1815年、ナポレオンはエルバ島を脱出し、パリに戻って復位を成し遂げる。ナポレオンは自由主義的な新憲法を発布し、自身に批判的な勢力との妥協を試みた。そして、連合国に講和を提案したが拒否され、結局戦争へと進んでいく。しかし、緒戦では勝利したもののイギリス・プロイセンの連合軍にワーテルローの戦いで完敗してナポレオンの復位(百日天下)は幕を閉じることとなる(実際は95日間)。
ナポレオンは再び退位に追い込まれ、アメリカへの亡命も考えたが港の封鎖により断念、最終的にイギリスの軍艦に投降した。彼の処遇をめぐってイギリス政府はウェリントン公の提案を採用し、ナポレオンを大西洋の孤島セントヘレナ島に幽閉した。セントヘレナにおけるナポレオンはパズルを中国人から貰うなりしており、現在でもそれが残されている。
ナポレオンはごく少数の随行者とともに島中央のロングウッドの屋敷で生活した。その屋敷の周囲には多くの歩哨が立ち、ナポレオンの行動を監視した。また、乗馬での散歩も制限され、実質的な監禁生活であった。その中でもナポレオンは随行者に口述筆記させた膨大な回想録を残した(ラス・カーズの『セント・ヘレナ覚書』など)。これらは彼の人生のみならず彼の世界観・歴史観・人生観まで網羅したものであり「ナポレオン伝説」の形成に大きく寄与した。
ナポレオンは特に島の総督ハドソン・ロウの無礼な振る舞いに苦しめられた。彼は誇り高いナポレオンを「ボナパルト将軍」と呼び、腐ったブドウ酒を振舞うなどナポレオンを徹底して愚弄した。また、ナポレオンの体調が悪化していたにもかかわらず主治医を本国に帰国させた。ナポレオンは彼を呪い、「将来、彼の子孫はロウという苗字に赤面することになるだろう」と述べている。

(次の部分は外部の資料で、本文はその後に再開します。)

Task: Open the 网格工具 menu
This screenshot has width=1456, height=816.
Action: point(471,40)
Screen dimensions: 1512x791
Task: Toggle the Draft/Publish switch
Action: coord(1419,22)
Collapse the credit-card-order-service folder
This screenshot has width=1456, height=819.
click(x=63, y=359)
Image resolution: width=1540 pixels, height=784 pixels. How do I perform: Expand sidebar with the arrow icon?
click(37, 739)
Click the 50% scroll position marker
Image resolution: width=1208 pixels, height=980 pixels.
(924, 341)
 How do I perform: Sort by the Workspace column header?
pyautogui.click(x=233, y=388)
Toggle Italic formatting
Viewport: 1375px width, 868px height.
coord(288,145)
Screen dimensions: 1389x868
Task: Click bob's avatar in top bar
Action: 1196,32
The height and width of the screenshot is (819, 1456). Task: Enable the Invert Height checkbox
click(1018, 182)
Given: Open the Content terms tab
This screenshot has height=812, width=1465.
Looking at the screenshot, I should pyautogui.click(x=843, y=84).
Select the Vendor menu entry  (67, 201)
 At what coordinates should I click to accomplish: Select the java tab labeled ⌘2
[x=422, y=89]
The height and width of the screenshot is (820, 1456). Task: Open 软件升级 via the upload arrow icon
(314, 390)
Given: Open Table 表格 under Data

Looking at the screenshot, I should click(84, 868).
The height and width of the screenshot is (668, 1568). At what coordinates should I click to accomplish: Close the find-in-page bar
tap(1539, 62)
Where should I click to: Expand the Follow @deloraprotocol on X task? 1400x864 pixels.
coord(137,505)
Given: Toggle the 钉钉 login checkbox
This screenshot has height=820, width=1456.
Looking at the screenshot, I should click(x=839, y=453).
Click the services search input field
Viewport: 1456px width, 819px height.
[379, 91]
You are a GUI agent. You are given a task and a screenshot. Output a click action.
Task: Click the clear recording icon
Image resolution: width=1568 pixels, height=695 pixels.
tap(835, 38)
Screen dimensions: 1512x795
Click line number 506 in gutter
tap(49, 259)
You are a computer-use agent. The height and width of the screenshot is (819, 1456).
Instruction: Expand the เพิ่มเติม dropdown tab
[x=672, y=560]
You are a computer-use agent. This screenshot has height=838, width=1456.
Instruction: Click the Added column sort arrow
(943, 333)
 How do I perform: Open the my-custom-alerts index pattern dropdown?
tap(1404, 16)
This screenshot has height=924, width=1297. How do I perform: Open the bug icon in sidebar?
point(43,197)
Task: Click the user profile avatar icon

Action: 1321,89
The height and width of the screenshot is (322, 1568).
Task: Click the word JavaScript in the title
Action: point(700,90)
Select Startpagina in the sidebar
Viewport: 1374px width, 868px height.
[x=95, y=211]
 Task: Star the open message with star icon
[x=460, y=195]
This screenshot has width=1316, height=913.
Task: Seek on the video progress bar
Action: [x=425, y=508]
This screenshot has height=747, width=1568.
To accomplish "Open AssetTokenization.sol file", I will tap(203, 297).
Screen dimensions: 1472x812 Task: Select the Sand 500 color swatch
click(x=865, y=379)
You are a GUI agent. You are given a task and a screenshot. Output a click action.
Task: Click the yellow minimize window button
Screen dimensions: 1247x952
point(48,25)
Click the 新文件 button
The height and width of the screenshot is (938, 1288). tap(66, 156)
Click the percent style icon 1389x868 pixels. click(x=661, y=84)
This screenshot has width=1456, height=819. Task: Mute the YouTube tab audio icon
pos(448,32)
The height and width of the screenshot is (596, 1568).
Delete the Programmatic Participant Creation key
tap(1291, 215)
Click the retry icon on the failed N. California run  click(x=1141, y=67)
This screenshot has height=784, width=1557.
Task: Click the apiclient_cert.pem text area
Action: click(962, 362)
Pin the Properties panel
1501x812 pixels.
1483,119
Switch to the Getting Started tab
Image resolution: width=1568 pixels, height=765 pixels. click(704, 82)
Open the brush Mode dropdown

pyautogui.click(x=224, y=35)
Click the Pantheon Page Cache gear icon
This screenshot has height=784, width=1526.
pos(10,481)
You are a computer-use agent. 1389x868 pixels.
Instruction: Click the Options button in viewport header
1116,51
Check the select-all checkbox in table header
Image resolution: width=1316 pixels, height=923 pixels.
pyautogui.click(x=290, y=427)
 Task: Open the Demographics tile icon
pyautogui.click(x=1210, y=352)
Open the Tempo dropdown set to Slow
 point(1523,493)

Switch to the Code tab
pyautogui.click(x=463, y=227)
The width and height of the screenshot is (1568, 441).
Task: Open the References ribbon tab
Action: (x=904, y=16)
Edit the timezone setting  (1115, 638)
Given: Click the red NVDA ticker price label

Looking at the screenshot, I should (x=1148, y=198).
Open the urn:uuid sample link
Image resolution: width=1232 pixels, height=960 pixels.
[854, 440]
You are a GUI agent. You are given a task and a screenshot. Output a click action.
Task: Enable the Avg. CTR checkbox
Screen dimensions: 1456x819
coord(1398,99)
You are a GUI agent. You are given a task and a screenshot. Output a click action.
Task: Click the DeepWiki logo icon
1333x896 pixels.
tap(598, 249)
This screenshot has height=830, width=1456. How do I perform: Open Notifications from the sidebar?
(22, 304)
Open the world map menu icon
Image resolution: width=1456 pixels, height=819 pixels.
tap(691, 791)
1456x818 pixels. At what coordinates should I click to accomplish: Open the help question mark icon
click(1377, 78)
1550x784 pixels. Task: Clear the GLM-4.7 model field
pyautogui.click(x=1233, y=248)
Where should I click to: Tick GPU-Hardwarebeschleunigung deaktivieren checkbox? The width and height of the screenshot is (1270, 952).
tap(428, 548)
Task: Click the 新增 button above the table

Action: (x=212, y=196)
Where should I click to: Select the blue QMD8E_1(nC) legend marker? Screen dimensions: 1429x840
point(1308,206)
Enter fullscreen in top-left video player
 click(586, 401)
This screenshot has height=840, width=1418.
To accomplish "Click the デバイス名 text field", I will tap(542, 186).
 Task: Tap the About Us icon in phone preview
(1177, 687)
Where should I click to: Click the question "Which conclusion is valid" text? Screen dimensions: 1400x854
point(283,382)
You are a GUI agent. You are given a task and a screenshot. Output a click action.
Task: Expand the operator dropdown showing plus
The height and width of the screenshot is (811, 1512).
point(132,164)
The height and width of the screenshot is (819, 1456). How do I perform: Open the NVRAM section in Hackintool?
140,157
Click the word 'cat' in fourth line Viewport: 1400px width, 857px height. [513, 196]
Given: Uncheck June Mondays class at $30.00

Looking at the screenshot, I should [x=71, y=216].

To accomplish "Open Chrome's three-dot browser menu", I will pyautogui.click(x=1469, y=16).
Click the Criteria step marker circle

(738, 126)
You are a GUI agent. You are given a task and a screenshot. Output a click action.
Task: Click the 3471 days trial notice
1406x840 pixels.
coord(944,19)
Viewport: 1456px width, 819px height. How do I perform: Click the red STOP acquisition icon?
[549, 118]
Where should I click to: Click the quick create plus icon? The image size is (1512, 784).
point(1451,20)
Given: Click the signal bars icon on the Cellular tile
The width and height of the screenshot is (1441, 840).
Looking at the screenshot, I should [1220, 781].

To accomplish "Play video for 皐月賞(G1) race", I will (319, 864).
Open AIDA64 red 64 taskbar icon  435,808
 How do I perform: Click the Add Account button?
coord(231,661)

そうした心労も重なってナポレオンの病状は進行し1821年に死去した。彼の遺体は遺言により解剖され、死因としては当時公式には胃癌と発表されたが、ヒ素による暗殺の可能性も指摘されている(彼の死因をめぐる論議については次項で述べる)。その遺骸は1840年にフランスに返還され、現在はパリのオテル・デ・ザンヴァリッド(廃兵院)に葬られている。